Mu Pegasi

Observation data Epoch J2000 Equinox ICRS
- Constellation: Pegasus
- Right ascension: 22^{h} 50^{m} 00.19307^{s}
- Declination: +24° 36′ 05.6926″
- Apparent magnitude (V): 3.514

Characteristics
- Evolutionary stage: Yellow giant
- Spectral type: G8 III
- U−B color index: +0.674
- B−V color index: +0.932

Astrometry
- Radial velocity (R_{v}): +13.54 ± 0.20 km/s
- Proper motion (μ): RA: +145.240 mas/yr Dec.: −42.396 mas/yr
- Parallax (π): 28.934±0.189 mas
- Distance: 112.7 ± 0.7 ly (34.6 ± 0.2 pc)
- Absolute magnitude (M_{V}): +0.432

Details
- Mass: 2.59±0.05 M_{☉}
- Radius: 9.32±0.47 R_{☉}
- Luminosity: 46.9±0.6 L_{☉}
- Surface gravity (log g): 2.85±0.03 cgs
- Temperature: 4,961±40 K
- Metallicity [Fe/H]: −0.03±0.02 dex
- Rotational velocity (v sin i): 0.95±0.45 km/s
- Age: 520±30 Myr
- Other designations: Sadalbari, Mu Peg, μ Peg, 48 Peg, BD+23 4615, FK5 862, GJ 4298, HD 216131, HIP 112748, HR 8684, SAO 90816

Database references
- SIMBAD: data

= Mu Pegasi =

Star in the constellation Pegasus

Mu Pegasi or μ Pegasi, formally named Sadalbari (/,sæd@l'bɛəri/), is a star in the northern constellation of Pegasus. The apparent visual magnitude of this star is 3.5, which is bright enough to be seen with the naked eye even on a moonlit night. Based upon parallax measurements taken by the Gaia spacecraft, it is approximately 113 ly from the Sun.

==Nomenclature==
μ Pegasi (Latinised to Mu Pegasi) is the star's Bayer designation.

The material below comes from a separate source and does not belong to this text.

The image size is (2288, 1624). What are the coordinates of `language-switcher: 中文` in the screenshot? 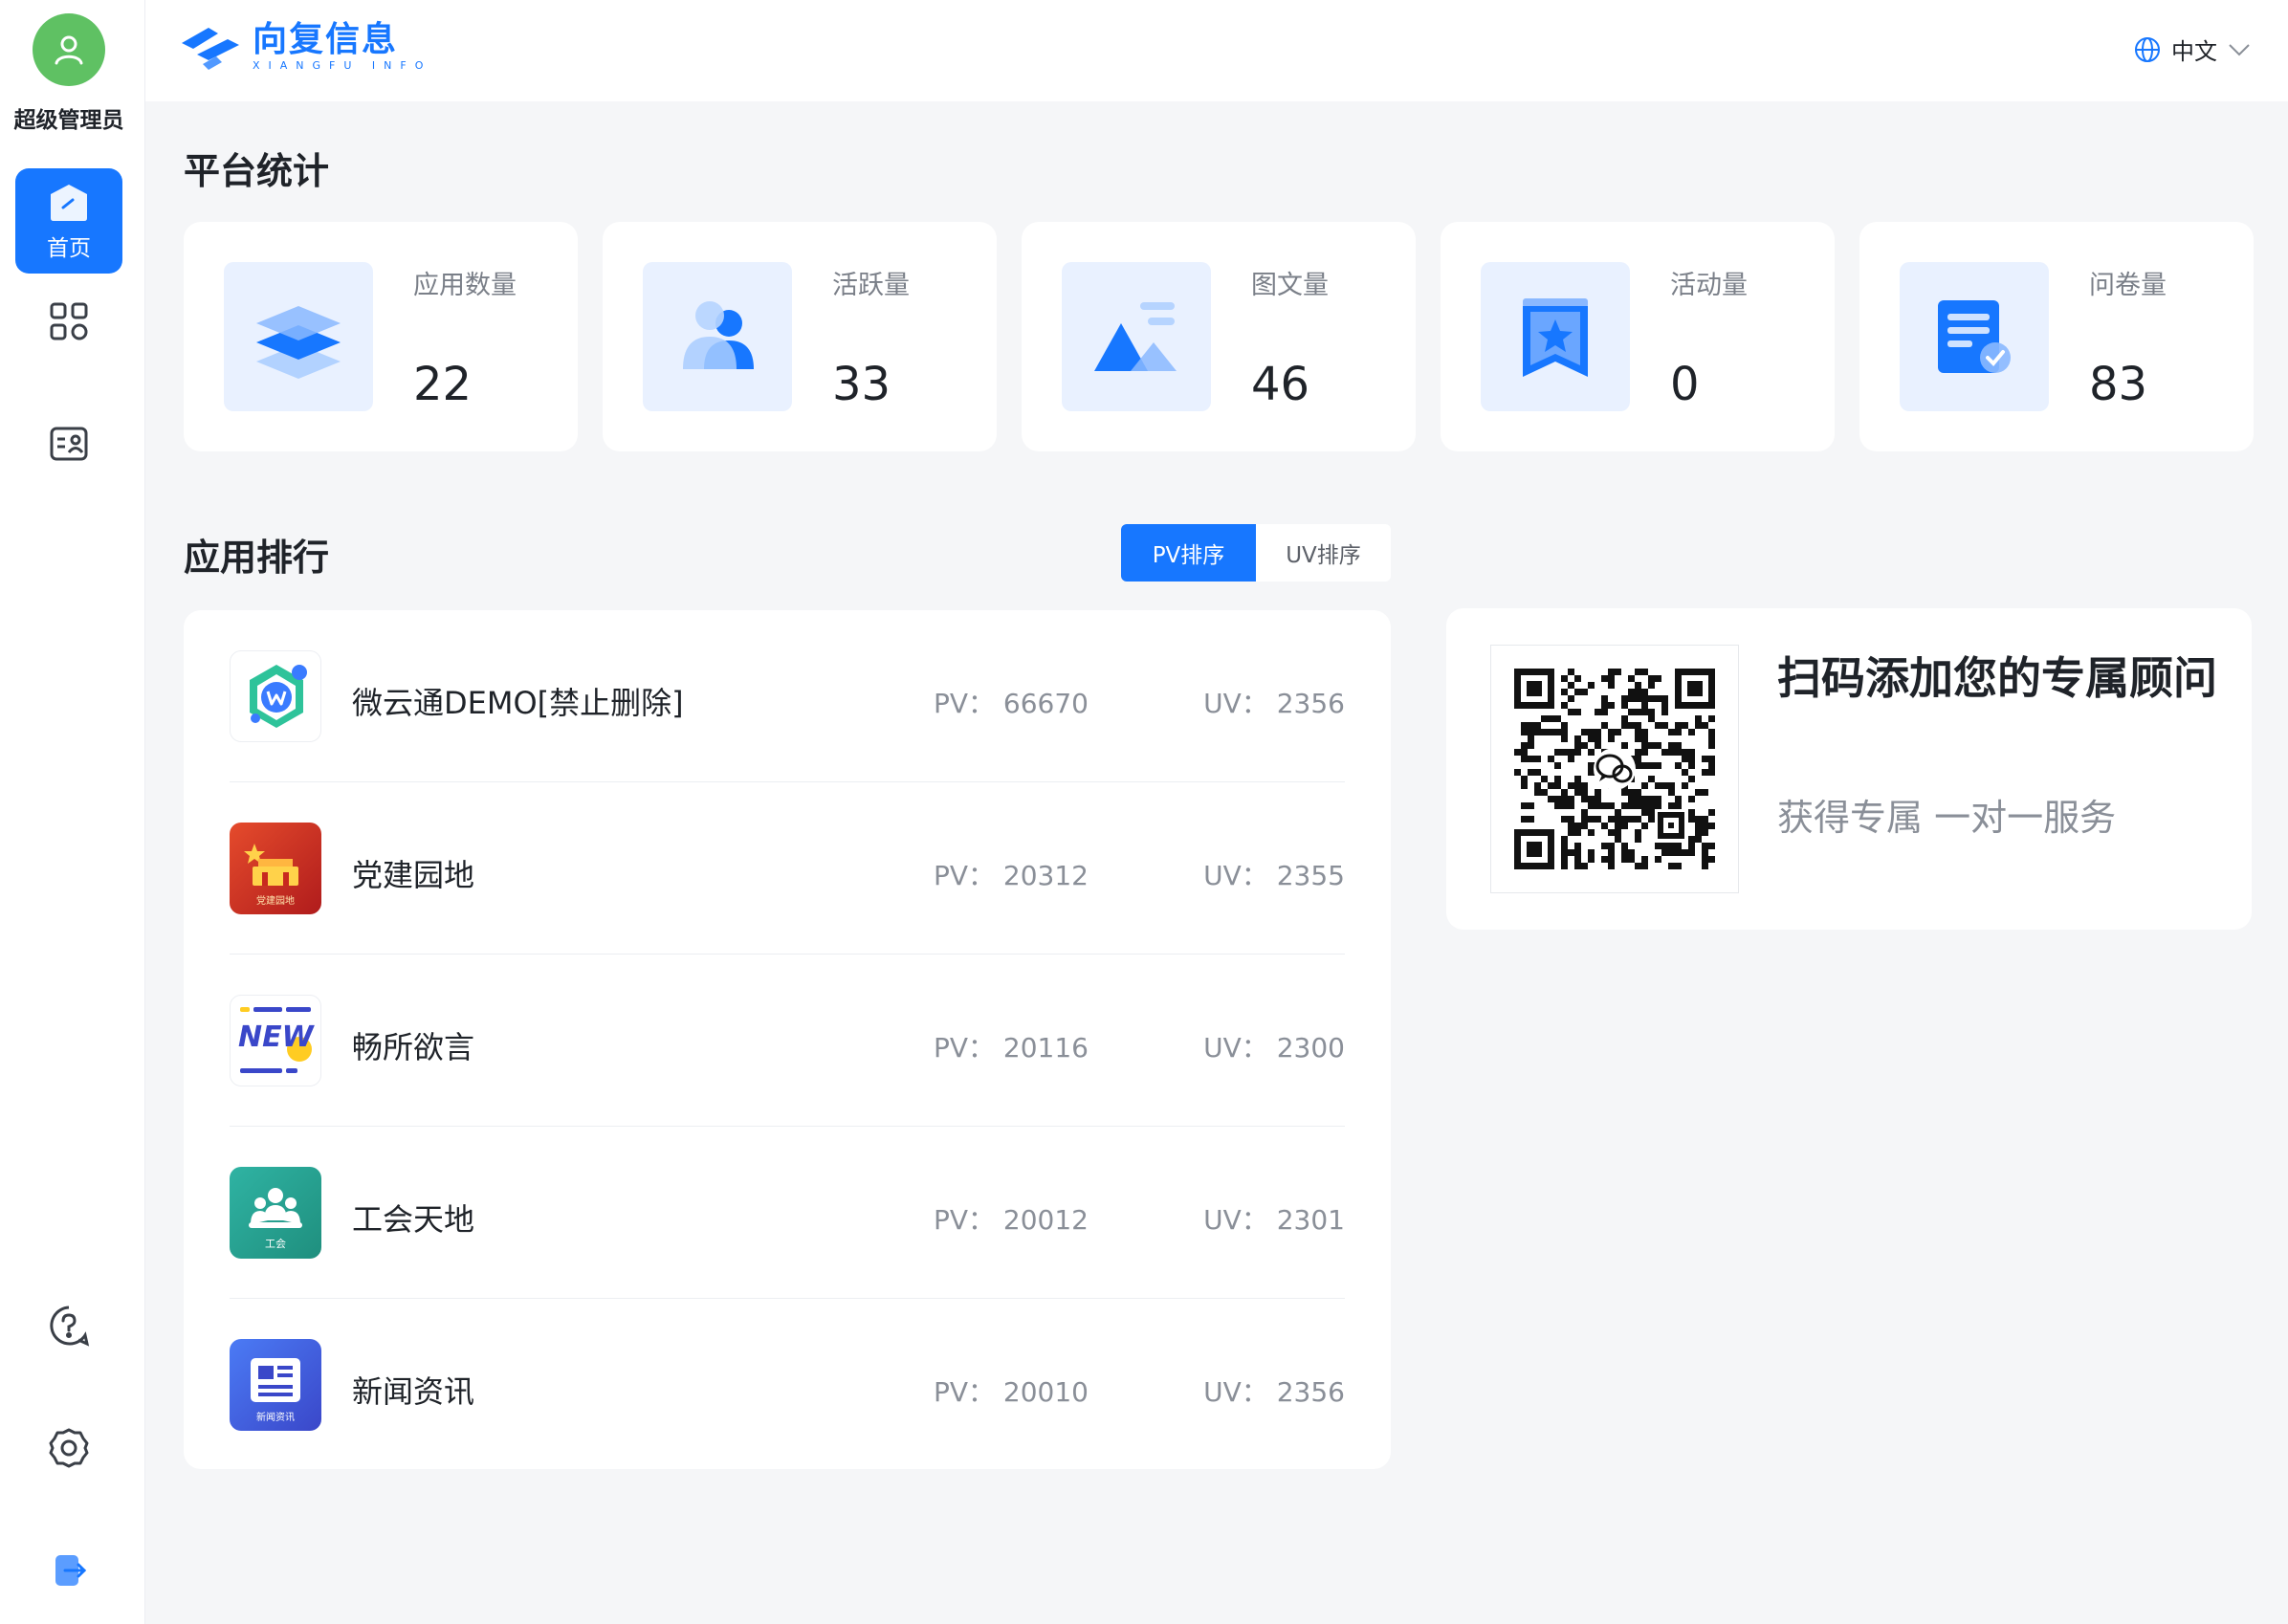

It bore the traditional name Sadalbari, which derives from سعد بارع saʿd al-bāriʿ, the “auspicious star of the splendid one.” In 2016, the International Astronomical Union organized a Working Group on Star Names (WGSN) to catalogue and standardize proper names for stars. The WGSN approved the name Sadalbari for this star on 21 August 2016 and it is now so included in the List of IAU-approved Star Names.

In Chinese, 離宮 (Lì Gōng), meaning Resting Palace, refers to an asterism consisting of Mu Pegasi, Lambda Pegasi, Omicron Pegasi, Eta Pegasi, Tau Pegasi and Nu Pegasi. Consequently, the Chinese name for Mu Pegasi itself is 離宮二 (Lì Gōng èr, "the Second Star of Resting Palace").

==Properties==
The spectrum of this star matches a stellar classification of G8 III. The luminosity class of 'III' means that it has exhausted the hydrogen fuel at its core and evolved into a giant star. It is 520 million years old and 2.6 times more massive than the Sun, but has expanded to nine times the Sun's radius. The effective temperature of the outer atmosphere is about 4,961 K, which is cooler than the Sun and gives it the yellow hue of a G-type star. The abundance of elements other than hydrogen and helium, what astronomers term the metallicity, is a bit smaller than the abundance in the Sun.